WHAT THIS TASK INVOLVES - Recast every line of the rows below as a Markdown table with the columns "No." and "Text". Omit blank lines and all pictures.

* START *

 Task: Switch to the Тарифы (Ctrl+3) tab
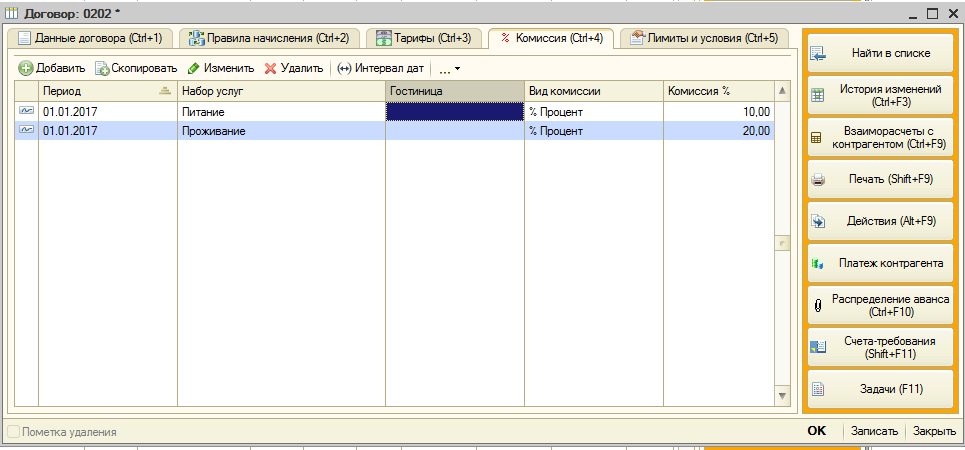(x=423, y=38)
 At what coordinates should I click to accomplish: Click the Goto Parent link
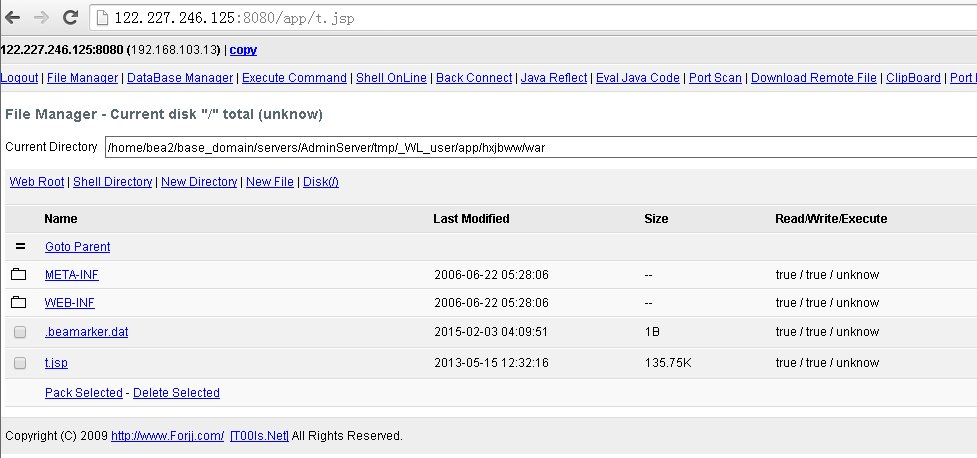pos(77,247)
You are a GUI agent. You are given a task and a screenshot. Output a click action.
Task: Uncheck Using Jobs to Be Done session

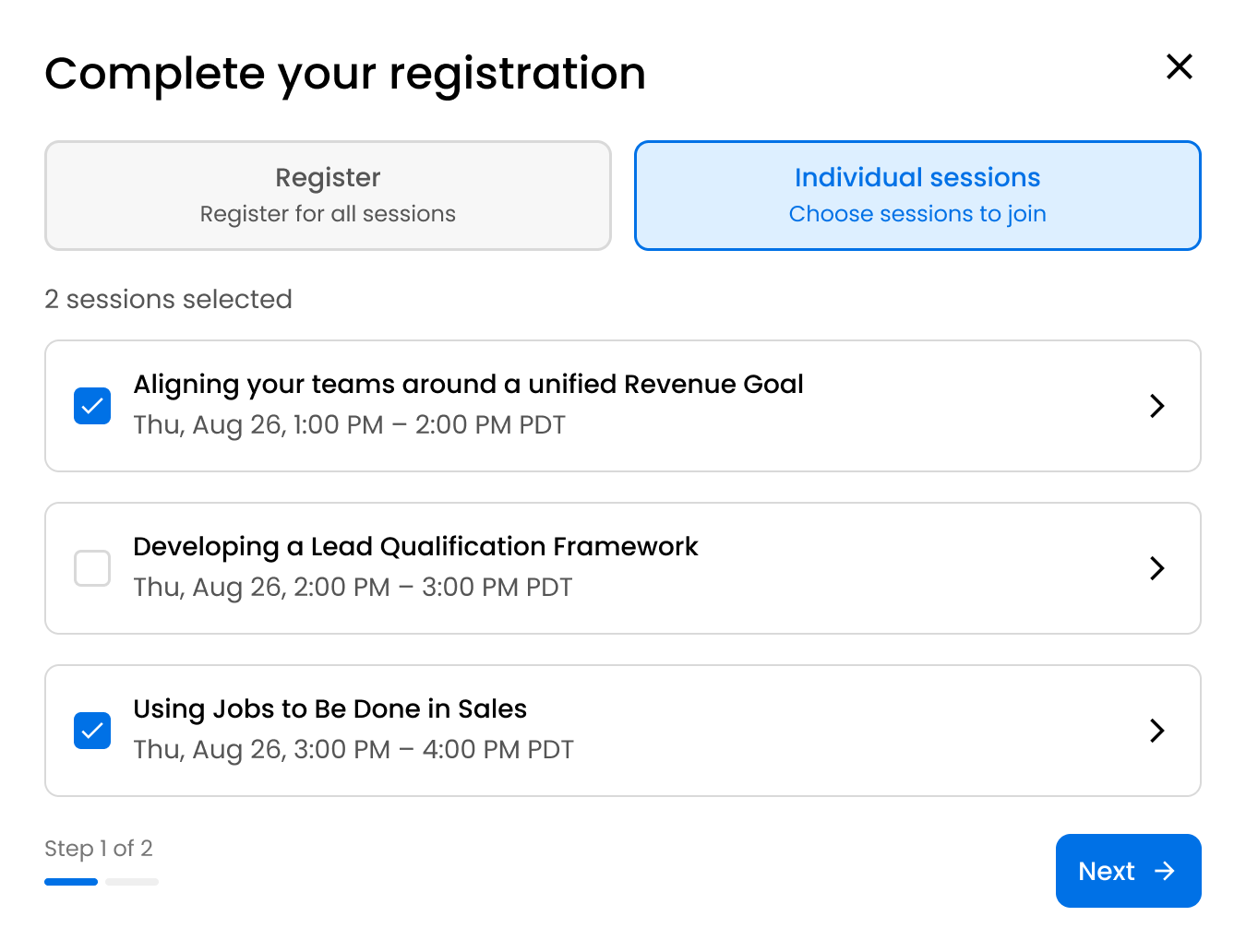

* END *

ANSWER TO THIS EXERCISE -
| No. | Text |
|---|---|
| 1 |  Task: Switch to the Тарифы (Ctrl+3) tab |
| 2 | (x=423, y=38) |
| 3 |  At what coordinates should I click to accomplish: Click the Goto Parent link |
| 4 | pos(77,247) |
| 5 | You are a GUI agent. You are given a task and a screenshot. Output a click action. |
| 6 | Task: Uncheck Using Jobs to Be Done session |